As far as I now, nobody has cracked this code – in the botanical world or the human one.

But I offer this > The Tenacious Rose, stubborn enough to grin and bear it in the wrong conditions, yet not courageous enough – or without the circumstances – to change their situation….

The best case scenario for the Tenacious Rose is:  

“Fake it till you make it.” 

(Smile brightly on the outside and hope some of the glitter reflects inward to the heart, where the real roses are waiting to open.)

This is everyday reality for so many of us. Why? (You tell me.)

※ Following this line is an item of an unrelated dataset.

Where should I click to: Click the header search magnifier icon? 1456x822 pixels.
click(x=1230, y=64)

When our autumn arrives and we lay down into the earth, cover up with fallen leaves…spread our selves, our ways, as seeds….Who of us feels responsible and accountable for what we leave behind? what we propagate? (You tell me.)

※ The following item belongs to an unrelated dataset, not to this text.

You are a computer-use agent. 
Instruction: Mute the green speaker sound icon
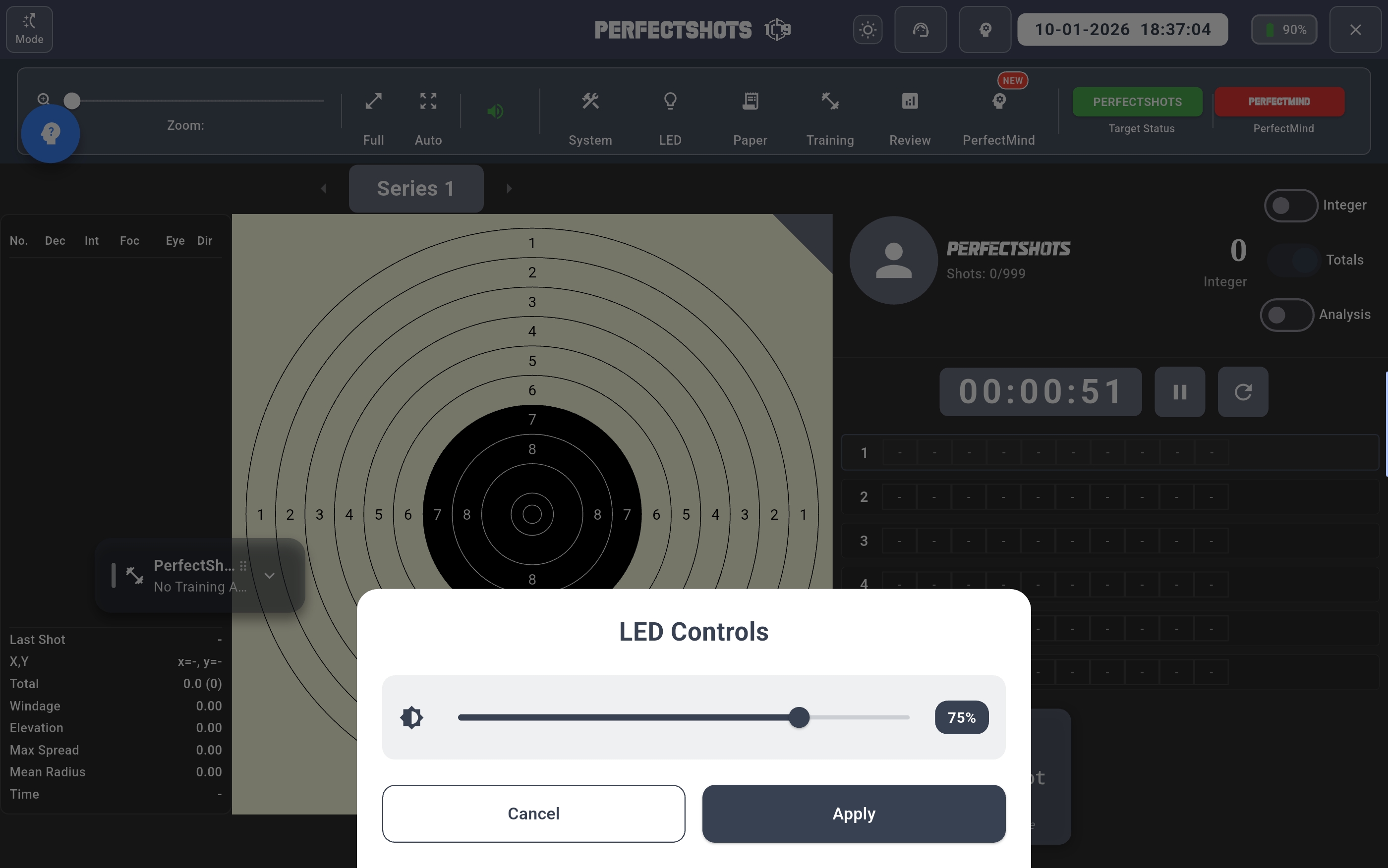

I like the image of the Floating Rose by Salvador Dali.

In it, I see the blossoming & buoyant heart. 
Imagination & Willpower <> Something from Seemingly Nothing.
An inner bloom, the kindest courage, compassion with thorns, the most trustworthy offering, the true beauty.

My kind of Tenacious Rose.

Yours?

Namaste.

 

What about you? Did you relate to this post? How do you know when your not getting the right stuff? I wanna hear your stories of you rooting down in what was right, or uprooting and changing despite being afraid, or staying put and upgrading the garden. I love these kinds of stories. And if you read this far down the page, chances are, you’ve got a few.

 

5 Comments

  • Thanks for the great post Tina. A daily practice to connect within and feel in line so that we don't steer off course to simply please another... Thanks for all the great reminders, insights and imagery :)
  • Tina
    Tova, you helped me write this post in all our Skype meetings when I'd start talking passionately for no good reason and you'd be like, OMG I can't believe what you're saying…You gotta make this a blogpost. Now when I find myself talking that way, or writing a blazing comment on Facebook, I pause and think about blogposts. It's becoming a habit.
  • Tina
    Terra, I had to get the yoga ghetto in a post! I was fine with working it in. But hey, it slid right in place. ANd I'm so glad that you think there's wisdom in there…. I look forward to what's next in your posts, in all our overlapping paths.
  • Dani
    Tina, your words are beautiful and flow like a pleasant stream straight to the heart. Thank you for sharing your wisdom, your love, your light. I look forward to learning so much more from you and being mesmerized by the truth you speak. Namaste. Dani
  • Tina
    Oh, Dani what a sweet thing to say. Thank you for inspiring me to write this post. You opened up the field by sharing your experience. My 1st draft was basically just a paste-in of my comment on your post.